# 15" rims in 205/45/R15



## b13pnoysentra (Mar 30, 2005)

What color rims would go best with a burgundy red B13 classic Sentra? Currenty, I have 14" silver ones. I'm thinking of switching to gunmetal, but some don't like the idea. What would you guys recommend. Oh, and about the tires, I wanted 45 cuz of lower profile. I hope this doesn't affect the handling at all.


----------



## ga16freak (Dec 31, 2004)

b13pnoysentra said:


> What color rims would go best with a burgundy red B13 classic Sentra? Currenty, I have 14" silver ones. I'm thinking of switching to gunmetal, but some don't like the idea. What would you guys recommend. Oh, and about the tires, I wanted 45 cuz of lower profile. I hope this doesn't affect the handling at all.


Just my opinion but a 15" rim with a low profile tire is going to leave a lot of gap. Maybe get a 16" or a bigger tire?


----------



## thestunts200sx (Jul 11, 2005)

i agree with ga16freak....theres gonna be aloot of gap, even if you lower it....
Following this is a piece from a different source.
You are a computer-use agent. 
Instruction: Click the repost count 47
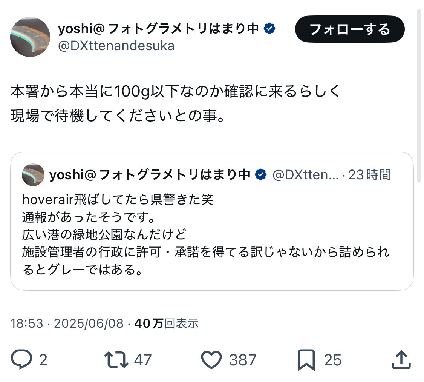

Personally, if you were going with 15's id get as thick a tire you can fit in there...first off, itd look better, but more importantly...youd have a longer tire life and get the most out of your money in the tires.....or get 16's and as much tire without rubbing.....and if your stuck on low pros, go with 17's and 205/40/17's will work just fine, is what i have on my car.....tires only rated for 60,000 or so....and you feel more....so id go with 16's most likely....
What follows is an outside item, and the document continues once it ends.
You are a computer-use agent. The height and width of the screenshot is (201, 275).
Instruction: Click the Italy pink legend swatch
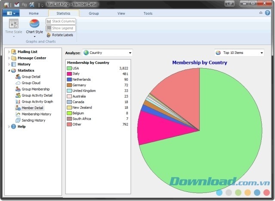(69, 74)
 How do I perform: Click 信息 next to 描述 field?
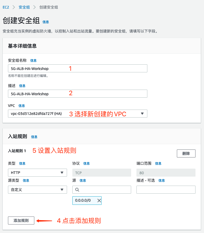tap(22, 86)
Also.....depending on what your style is and what else your gonna do with the car...i'd go with gunmetal...carbon graphite / anthracite looking rims.....or a nice polished black.....chrome is out played in my opinion.....but thats me.

Good luck with that..


----------



## b14sleeper (Dec 31, 2004)

i would go with 15's with a 50's tire. it is the best looking combo you can buy. also about the color... i would go with either silver as you currently are running, or how about a gold or bronze?


----------



## simefly (Nov 30, 2005)

I would go with Gold/Titanium... Or if you want it to look slightly playful: then you should try pearl white instead.

If you are all out for that fierce look. Matt BLACK is the game.


----------



## RBI*04 (Sep 10, 2004)

my 205/50/15 tires rub a little bit on my 91


----------



## 1CLNB14 (Apr 30, 2002)

bronze!!!!!!


----------



## Quepias (Jul 25, 2002)

I would say go for the B14 SE-R rims, 205/50/15. Bronze, gunmetal or maybe polished if you can find one.

Eric


----------



## b13pnoysentra (Mar 30, 2005)

Thanks for the suggestions. I'm planning to get 15" gunmetal rims with 205/50/R15 tires. I checked SE-R.net and it shows these tires do 71 mph on @ 70 on the speedometer. The 195/50/15 do 69 @ 70 on the speedo and the 205/45/15 do 68 @ 70. I want the handling from the width, the extra speed due to diameter, and to lessen the fender gap.


----------



## b14sleeper (Dec 31, 2004)

i plan to run a 205/50/15 tire with my racing hart cp-035s... they shouldnt rub, but i only plan to lower my car about 1.4 inches


----------